[What you need to do]:
Look for "Click the 0.60% ASH value" in the records below, then copy that line and every line after it, exactly and with nothing added.

[Record extracts]:
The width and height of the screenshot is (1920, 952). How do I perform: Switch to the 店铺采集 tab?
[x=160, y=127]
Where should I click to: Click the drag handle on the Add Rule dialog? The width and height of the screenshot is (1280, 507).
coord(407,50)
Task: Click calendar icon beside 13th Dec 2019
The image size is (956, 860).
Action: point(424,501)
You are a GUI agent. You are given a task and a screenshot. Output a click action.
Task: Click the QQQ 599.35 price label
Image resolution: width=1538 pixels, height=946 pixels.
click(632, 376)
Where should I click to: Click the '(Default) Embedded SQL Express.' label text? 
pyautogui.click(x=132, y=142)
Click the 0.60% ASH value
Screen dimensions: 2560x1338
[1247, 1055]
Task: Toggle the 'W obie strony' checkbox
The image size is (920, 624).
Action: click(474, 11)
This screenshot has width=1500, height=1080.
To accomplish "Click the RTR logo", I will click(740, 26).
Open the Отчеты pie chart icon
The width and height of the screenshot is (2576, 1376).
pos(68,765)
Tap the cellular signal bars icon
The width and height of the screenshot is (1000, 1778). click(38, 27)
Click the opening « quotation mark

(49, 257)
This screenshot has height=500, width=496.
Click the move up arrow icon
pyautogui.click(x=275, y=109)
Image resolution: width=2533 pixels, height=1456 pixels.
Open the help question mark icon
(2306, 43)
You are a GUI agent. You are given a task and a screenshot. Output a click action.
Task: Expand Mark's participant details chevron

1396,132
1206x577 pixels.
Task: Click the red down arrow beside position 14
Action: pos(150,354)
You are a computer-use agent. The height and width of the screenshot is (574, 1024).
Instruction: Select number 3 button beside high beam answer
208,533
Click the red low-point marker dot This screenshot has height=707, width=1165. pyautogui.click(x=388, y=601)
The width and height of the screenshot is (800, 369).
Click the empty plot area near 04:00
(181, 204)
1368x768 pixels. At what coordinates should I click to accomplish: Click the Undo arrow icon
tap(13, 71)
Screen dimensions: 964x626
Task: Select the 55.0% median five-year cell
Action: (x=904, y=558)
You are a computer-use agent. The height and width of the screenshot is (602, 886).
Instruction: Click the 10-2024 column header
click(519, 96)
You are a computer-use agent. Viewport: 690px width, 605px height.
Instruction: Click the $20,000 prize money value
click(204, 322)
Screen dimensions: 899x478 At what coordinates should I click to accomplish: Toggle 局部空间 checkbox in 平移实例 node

[Worked solution]:
Click the 0.60% ASH value
Screen dimensions: 2560x1338
[1247, 1055]
Task: Toggle the 'W obie strony' checkbox
The image size is (920, 624).
Action: click(474, 11)
This screenshot has width=1500, height=1080.
To accomplish "Click the RTR logo", I will click(740, 26).
Open the Отчеты pie chart icon
The width and height of the screenshot is (2576, 1376).
pos(68,765)
Tap the cellular signal bars icon
The width and height of the screenshot is (1000, 1778). click(38, 27)
Click the opening « quotation mark

(49, 257)
This screenshot has height=500, width=496.
Click the move up arrow icon
pyautogui.click(x=275, y=109)
Image resolution: width=2533 pixels, height=1456 pixels.
Open the help question mark icon
(2306, 43)
You are a GUI agent. You are given a task and a screenshot. Output a click action.
Task: Expand Mark's participant details chevron

1396,132
1206x577 pixels.
Task: Click the red down arrow beside position 14
Action: pos(150,354)
You are a computer-use agent. The height and width of the screenshot is (574, 1024).
Instruction: Select number 3 button beside high beam answer
208,533
Click the red low-point marker dot This screenshot has height=707, width=1165. pyautogui.click(x=388, y=601)
The width and height of the screenshot is (800, 369).
Click the empty plot area near 04:00
(181, 204)
1368x768 pixels. At what coordinates should I click to accomplish: Click the Undo arrow icon
tap(13, 71)
Screen dimensions: 964x626
Task: Select the 55.0% median five-year cell
Action: (x=904, y=558)
You are a computer-use agent. The height and width of the screenshot is (602, 886).
Instruction: Click the 10-2024 column header
click(519, 96)
You are a computer-use agent. Viewport: 690px width, 605px height.
Instruction: Click the $20,000 prize money value
click(204, 322)
Screen dimensions: 899x478 At what coordinates should I click to accomplish: Toggle 局部空间 checkbox in 平移实例 node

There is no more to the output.